|
-
Jul 17th, 2014, 03:57 PM
#1
Thread Starter
New Member
How do I process a csv file and save to the same file?
Hello,
I have a csv file to be processed, here is what I want:
The file is huge (>1GB), it's in fixed width, I need to remove all the blank spaces between each column, the last column seems to be 20 characters width but when the value is 0 it becomes only one character width following carriage return and starts another line of data.
I want to write a program to read into the file and replace all the blank spaces with a tab so that the csv is changed to tab delimited.
And as the file is huge, I wonder if I can do the replacement in the same file? I don't want to generate another huge file on my machine.
Can someone give me any suggestion? Thank you very much.
-
Jul 17th, 2014, 07:30 PM
#2
Re: How do I process a csv file and save to the same file?
If you can be guaranteed that all data in the output will be at either the same position as in the input or earlier then you could do it in place. You could create a read/write FileStream and then manipulate the Position as you read and write, e.g.
vb.net Code:
Dim baseStream As New FileStream(filePath, FileMode.Open, FileAccess.ReadWrite) Dim reader As New StreamReader(baseStream) Dim writer As New StreamWriter(baseStream) Dim readPosition As Long Dim writePosition As Long Dim line As String Do Until reader.EndOfStream 'Position the stream pointer for reading. baseStream.Position = readPosition 'Read the next line. line = reader.ReadLine() 'Remember the current stream pointer for reading. readPosition = baseStream.Position 'Process line here. 'Position the stream pointer for writing. baseStream.Position = writePosition 'Write the current line. writer.WriteLine(line) 'Remember the current stream pointer for writing. writePosition = baseStream.Position Loop
As long as the `writePosition` never overtakes the `readPosition`, you should be OK I believe. That said, I just realised that I'm not sure how to truncate the file at the end, once you're finished writing. It's not something that I've ever had to do so it's not something I've researched.
-
Jul 17th, 2014, 07:36 PM
#3
Re: How do I process a csv file and save to the same file?
 Originally Posted by jmcilhinney
That said, I just realised that I'm not sure how to truncate the file at the end, once you're finished writing. It's not something that I've ever had to do so it's not something I've researched.
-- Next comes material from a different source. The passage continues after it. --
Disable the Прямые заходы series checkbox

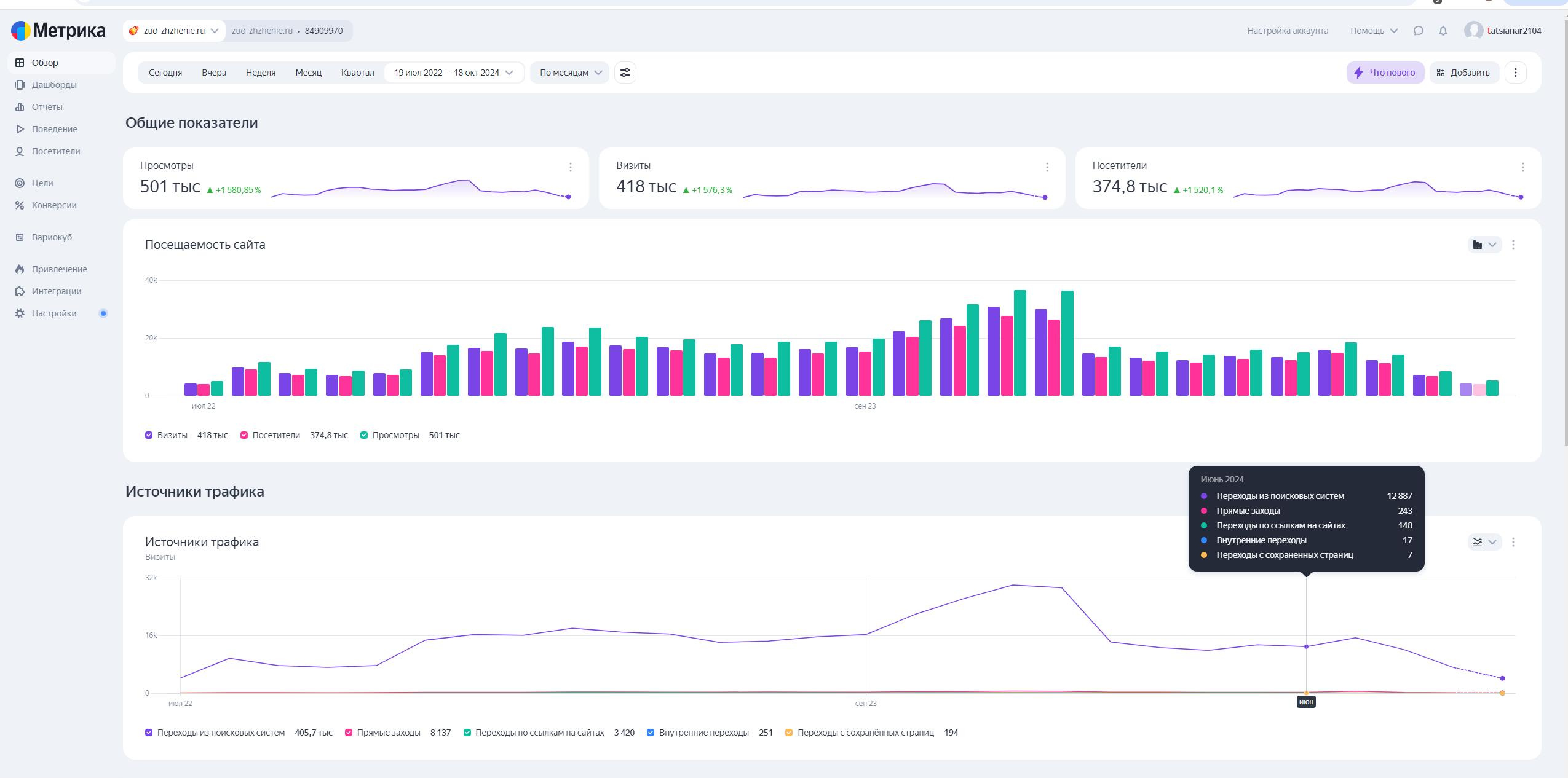tap(349, 733)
Aha! I just checked out the FileStream documentation and there is a SetLength method. You can call that after the last write to truncate the file. Here's some revised code:
vb.net Code:
Using baseStream As New FileStream(filePath, FileMode.Open, FileAccess.ReadWrite) Dim readPosition As Long Dim writePosition As Long Dim line As String Using reader As New StreamReader(baseStream), writer As New StreamWriter(baseStream) Do Until reader.EndOfStream 'Position the stream pointer for reading. baseStream.Position = readPosition 'Read the next line. line = reader.ReadLine() 'Remember the current stream pointer for reading. readPosition = baseStream.Position 'Process line here. 'Position the stream pointer for writing. baseStream.Position = writePosition 'Write the current line. writer.WriteLine(line) 'Remember the current stream pointer for writing. writePosition = baseStream.Position Loop End Using 'Truncate the file after the last written position. baseStream.SetLength(writePosition) End Using
That is untested but it looks OK to me.
-
Jul 18th, 2014, 07:21 AM
#4
Re: How do I process a csv file and save to the same file?
Just to show there's more than one way to skin a cat...
vb.net Code:
'Get a reader to the file
Using fileReader As New Microsoft.VisualBasic.FileIO.TextFieldParser(DataFile)
Dim rowData As String()
'We're going to be using fixed width
fileReader.TextFieldType = FileIO.FieldType.FixedWidth
'Set the width of each column to read
fileReader.SetFieldWidths(fieldWidths) ' fieldWidths is defined as Integer() and contains the length of each column
'If there is something to read, read it
While Not fileReader.EndOfData
'Read the next line - the parser will stuff each column into an array
rowData = fileReader.ReadFields()
'Here I added the data to a datatable, but you could also use the array.join to stuff it back into a string with comas, tabs, whatever, and write it back out to a file, etc...
Dim newRow = _FileDataTable.NewRow
_FileFields.ForEach(Sub(r) newRow(r.Name) = IIf(rowData(r.FieldIndex) <> "", rowData(r.FieldIndex), DBNull.Value))
_FileDataTable.Rows.Add(newRow)
End While
End Using
I like using the TextFieldParser because it deals with the nuances that come with CSVs that I often deal with.
This is a heavily modified version of something I built a while back to handle files in a generic manner, I didn't have to write out all of the data back to files, so I stored it in a DT until I needed it. Then I could write out just the fields I needed when I needed them (some fields would go back into one file, while other fields go into a different file). _FileFields is an internal private class that's used to track field mappings for the files. I also wasn't writing things back out to the same file, I used new files to write out to.
-tg
-
Jul 18th, 2014, 08:34 AM
#5
Re: How do I process a csv file and save to the same file?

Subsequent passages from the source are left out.